To recap:  Jacinta dreams about a dying or, I don’t know, calcifying child at the moment her husband is attending to his dying child.  And the word we use for this is “realism.”

What I seem to have done here is rewrite Dwight's post. Please, Dwight, consider this a compliment, rather than theft.

Monday, November 5, 2012

Sulfur people, lizard-belly green, and yellow that mixes poetry and consumption - beginning a week of Fortunata and Jacinta

Fortunata and Jacinta, the gigantic 1886 novel by Benito Pérez Galdós, is one of the two greatest Spanish novels of the nineteenth century, or so I am told.  A number of book bloggists have been reading it along with Dwight at A Common Reader, who just put up his twenty-first post about the novel.  The book can handle the attention.

The novel is long and quite complex; some of the complexity is of a nature I do not understand well.  Perhaps this week will be a series of admissions of failure and lists of subjects for future research.  Dwight has read it twice so I will pillage some of his stuff for assistance.

A plot summary does not make the book sound so complicated.  The two women in the title are in love with the same lazy, no good, rich, charming dog of a man.  The richer woman marries him; the poorer one steals him once in a while.  The wife cannot have children, the mistress can (or perhaps the problem is the husband’s).  Although the women are competitors, even enemies, the main ethical argument of the novel will likely create a deep sympathy for both, whatever mistakes they might have made.  The case for the poorer woman, the impulsive, vulgar, uneducated Fortunata, is harder to make so she gets most of the pages.  The case for sympathy would have been easy if Galdós made Fortunata more of a victim, but he takes the hard road.

The creation and peopling of Madrid fills out the novel.  Galdós reminded me of Balzac more than anyone else.  Not only does Galdós have a system of recurring characters much like Balzac’s, but his Madrid is as lifelike and interesting as Balzac’s Paris – I can say that with confidence on the basis of just one big book.  He suggests a world behind and beyond the story he happens to be telling.

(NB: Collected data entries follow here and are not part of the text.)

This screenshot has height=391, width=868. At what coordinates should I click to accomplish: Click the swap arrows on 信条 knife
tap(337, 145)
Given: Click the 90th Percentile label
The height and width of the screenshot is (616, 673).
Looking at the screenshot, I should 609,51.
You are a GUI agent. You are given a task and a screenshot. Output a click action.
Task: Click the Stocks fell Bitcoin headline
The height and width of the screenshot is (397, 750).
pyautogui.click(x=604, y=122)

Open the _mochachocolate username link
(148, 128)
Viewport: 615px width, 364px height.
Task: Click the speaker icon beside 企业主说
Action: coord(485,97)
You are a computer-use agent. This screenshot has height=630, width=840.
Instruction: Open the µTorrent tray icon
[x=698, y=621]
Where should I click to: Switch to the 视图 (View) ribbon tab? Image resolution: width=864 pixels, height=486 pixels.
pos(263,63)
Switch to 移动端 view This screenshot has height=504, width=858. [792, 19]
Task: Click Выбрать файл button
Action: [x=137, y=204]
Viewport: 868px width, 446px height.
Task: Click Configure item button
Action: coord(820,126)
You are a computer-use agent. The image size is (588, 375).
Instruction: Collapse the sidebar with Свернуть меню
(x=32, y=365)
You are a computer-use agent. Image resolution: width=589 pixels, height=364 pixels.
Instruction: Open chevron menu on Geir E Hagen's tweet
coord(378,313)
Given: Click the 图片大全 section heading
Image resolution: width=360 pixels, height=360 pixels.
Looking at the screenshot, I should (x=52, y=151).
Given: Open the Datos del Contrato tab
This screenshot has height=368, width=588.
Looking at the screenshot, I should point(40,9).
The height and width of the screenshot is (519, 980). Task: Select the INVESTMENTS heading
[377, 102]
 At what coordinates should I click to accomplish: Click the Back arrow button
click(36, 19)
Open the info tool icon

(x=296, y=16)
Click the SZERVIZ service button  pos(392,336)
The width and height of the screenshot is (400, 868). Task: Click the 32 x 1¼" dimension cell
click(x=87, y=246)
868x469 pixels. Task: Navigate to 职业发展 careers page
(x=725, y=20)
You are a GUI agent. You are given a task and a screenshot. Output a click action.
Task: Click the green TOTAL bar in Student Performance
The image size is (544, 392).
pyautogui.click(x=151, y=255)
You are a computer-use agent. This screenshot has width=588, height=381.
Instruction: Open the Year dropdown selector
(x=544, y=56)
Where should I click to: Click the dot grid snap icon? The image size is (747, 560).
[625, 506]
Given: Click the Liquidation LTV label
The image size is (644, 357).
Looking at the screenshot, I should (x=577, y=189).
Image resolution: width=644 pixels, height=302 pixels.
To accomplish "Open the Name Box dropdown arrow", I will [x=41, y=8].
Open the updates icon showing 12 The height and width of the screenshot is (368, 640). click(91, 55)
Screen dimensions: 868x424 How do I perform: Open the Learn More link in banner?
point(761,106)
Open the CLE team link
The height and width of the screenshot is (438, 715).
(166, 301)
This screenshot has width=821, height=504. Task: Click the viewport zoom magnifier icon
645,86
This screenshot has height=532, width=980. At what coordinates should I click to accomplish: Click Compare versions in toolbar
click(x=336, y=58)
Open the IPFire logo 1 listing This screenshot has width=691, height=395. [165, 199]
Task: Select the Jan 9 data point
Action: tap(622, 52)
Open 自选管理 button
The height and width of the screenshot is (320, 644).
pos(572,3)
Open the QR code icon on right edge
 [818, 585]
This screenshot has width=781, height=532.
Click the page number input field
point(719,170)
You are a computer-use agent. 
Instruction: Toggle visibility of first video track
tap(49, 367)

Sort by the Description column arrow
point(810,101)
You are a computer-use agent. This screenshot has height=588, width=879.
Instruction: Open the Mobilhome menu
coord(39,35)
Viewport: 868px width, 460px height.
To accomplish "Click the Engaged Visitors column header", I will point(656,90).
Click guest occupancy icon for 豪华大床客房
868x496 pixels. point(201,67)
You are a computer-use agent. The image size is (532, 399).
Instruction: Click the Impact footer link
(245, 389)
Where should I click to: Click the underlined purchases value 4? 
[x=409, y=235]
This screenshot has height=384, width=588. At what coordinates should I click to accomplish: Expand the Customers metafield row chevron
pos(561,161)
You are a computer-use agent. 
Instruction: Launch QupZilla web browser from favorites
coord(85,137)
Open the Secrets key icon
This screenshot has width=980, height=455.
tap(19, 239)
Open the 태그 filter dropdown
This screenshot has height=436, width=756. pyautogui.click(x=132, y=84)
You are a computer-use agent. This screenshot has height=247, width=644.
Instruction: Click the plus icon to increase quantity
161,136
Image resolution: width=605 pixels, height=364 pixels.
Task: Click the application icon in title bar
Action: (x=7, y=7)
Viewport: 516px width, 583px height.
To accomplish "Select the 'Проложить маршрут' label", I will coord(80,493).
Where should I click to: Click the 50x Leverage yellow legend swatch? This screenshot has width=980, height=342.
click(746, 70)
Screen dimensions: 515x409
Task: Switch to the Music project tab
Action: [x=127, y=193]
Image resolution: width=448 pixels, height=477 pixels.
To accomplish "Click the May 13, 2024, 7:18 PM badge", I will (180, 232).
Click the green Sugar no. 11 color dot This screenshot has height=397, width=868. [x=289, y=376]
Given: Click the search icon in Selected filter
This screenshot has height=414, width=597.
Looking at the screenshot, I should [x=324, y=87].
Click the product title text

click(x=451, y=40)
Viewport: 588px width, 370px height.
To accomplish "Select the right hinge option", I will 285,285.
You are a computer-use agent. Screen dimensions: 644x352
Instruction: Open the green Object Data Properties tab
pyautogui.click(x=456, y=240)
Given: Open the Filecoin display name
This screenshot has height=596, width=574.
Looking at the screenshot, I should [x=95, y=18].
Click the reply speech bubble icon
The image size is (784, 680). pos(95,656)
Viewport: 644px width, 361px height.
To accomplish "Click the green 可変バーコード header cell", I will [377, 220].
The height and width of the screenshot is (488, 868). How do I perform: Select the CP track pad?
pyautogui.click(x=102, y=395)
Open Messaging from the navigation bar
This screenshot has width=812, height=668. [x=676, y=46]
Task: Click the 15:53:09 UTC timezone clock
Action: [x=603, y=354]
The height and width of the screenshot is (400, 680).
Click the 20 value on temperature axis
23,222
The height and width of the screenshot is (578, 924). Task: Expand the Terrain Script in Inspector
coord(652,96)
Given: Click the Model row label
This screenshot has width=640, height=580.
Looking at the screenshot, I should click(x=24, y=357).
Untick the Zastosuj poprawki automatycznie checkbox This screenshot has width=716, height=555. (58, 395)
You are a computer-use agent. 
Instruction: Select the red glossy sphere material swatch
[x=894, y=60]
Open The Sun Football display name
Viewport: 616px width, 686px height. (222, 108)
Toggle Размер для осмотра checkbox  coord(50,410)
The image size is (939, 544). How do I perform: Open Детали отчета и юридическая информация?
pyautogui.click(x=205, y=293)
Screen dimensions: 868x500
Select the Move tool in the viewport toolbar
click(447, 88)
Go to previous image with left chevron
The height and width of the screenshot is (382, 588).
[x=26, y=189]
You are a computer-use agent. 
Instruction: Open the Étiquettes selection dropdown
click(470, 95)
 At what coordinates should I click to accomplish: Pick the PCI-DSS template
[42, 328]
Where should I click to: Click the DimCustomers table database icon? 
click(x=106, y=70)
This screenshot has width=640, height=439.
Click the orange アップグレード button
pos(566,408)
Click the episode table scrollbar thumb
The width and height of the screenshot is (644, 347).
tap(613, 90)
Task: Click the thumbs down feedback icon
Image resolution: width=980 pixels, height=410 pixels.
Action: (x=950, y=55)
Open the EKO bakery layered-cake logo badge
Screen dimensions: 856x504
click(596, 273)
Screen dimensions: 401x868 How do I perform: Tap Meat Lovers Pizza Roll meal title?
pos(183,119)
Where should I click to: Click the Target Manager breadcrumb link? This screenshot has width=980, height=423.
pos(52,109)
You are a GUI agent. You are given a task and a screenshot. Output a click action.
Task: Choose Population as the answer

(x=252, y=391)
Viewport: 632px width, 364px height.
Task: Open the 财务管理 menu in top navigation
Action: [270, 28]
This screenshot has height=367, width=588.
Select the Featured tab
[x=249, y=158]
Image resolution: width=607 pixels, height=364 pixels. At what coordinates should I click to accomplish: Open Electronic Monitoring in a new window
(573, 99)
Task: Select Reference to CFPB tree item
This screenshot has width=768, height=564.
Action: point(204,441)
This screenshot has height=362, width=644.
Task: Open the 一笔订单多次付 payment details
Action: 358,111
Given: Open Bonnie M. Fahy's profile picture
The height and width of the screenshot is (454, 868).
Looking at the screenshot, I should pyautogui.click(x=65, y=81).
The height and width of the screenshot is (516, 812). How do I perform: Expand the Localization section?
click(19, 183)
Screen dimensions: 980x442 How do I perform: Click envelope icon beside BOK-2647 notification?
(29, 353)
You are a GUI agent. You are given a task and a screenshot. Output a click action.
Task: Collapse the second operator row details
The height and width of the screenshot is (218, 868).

Galdós is not always such an exciting stylist, but then again sometimes he is.   Here Jacinta, the wife, is walking through a market in a Madrid slum:

Jacinta ran into various ceremonial individuals.  They were mannequins dressed up as ladies in huge bustles, or gentlemen in flannel outfits.  Then caps, scads of caps placed high on racks and aligned with a stick; sheepskin jackets and other garments that looked rather – yes, indeed – rather like legless and headless human beings.  Eventually Jacinta didn’t look at any one thing.  All she noticed were some yellow men hanging from pitchforks, swaying in the breeze.  They were matching shirts and trousers sewn together that all of a sudden looked like sulfur people.  (I. ix.1, 133)

The novel is packed with clothes, a veritable steamer trunk, but those sulfur people are especially good.  More from the same scene:  “pieces of nougatlike stone cut out of a quarry; olives oozing out of barrels.”  One more example, as Jacinta becomes synesthetic looking at bolts of cloth:

Orange blazed out in some areas, screeching like an ungreased axle; native  vermilion, scratching one’s eyes; carmine, as bitter as vinegar; the cobalt blue, vaguely suggesting poison; lizard-belly green; and linden yellow, which mixed poetry and consumption, as in La Traviata.

I wish had been able to write eight hundred more pages like this, but he was actually writing a quite different book, so that is the one I will write about for the rest of the week.

I read and will always quote from the Agnes Moncy Gullón translation.

Thursday, July 26, 2012

I tried my best and what I got for it was a kick in the jaw - Benito Pérez Galdós and Torquemada

Are Spanish novels long?  The 19th century ones, I mean.  The Spanish novel seems to face the “Russian novel” problem:  the standard “great Spanish novels” are a behemoth, Fortunata and Jacinta (1887) by  Benito Pérez Galdós (850 pages in the Penguin Classics translation, although I have seen a 1,000 page Spanish) and La Regenta (1884-5) by Clarín (a slender 750 pages).  And since neither novel has the prestige of War and Peace or The Brothers Karamazov they mostly go unread, as does 19th century Spanish literature.  I haven’t read them either!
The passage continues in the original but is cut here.